WHAT YOU ARE ASKED TO DO: From the listing below, copy each line that contains the word "Open".

DATA SHOWN:
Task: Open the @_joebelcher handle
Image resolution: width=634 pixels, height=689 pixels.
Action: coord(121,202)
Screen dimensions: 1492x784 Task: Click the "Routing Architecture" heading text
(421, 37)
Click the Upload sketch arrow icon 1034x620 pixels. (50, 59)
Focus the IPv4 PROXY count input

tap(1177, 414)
* * *
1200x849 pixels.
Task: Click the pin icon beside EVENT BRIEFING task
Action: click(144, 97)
...
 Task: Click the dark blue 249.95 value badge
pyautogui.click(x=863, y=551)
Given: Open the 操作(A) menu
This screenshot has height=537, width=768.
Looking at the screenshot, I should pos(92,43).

EXERCISE RESULT:
Task: Open the @_joebelcher handle
Given: Open the 操作(A) menu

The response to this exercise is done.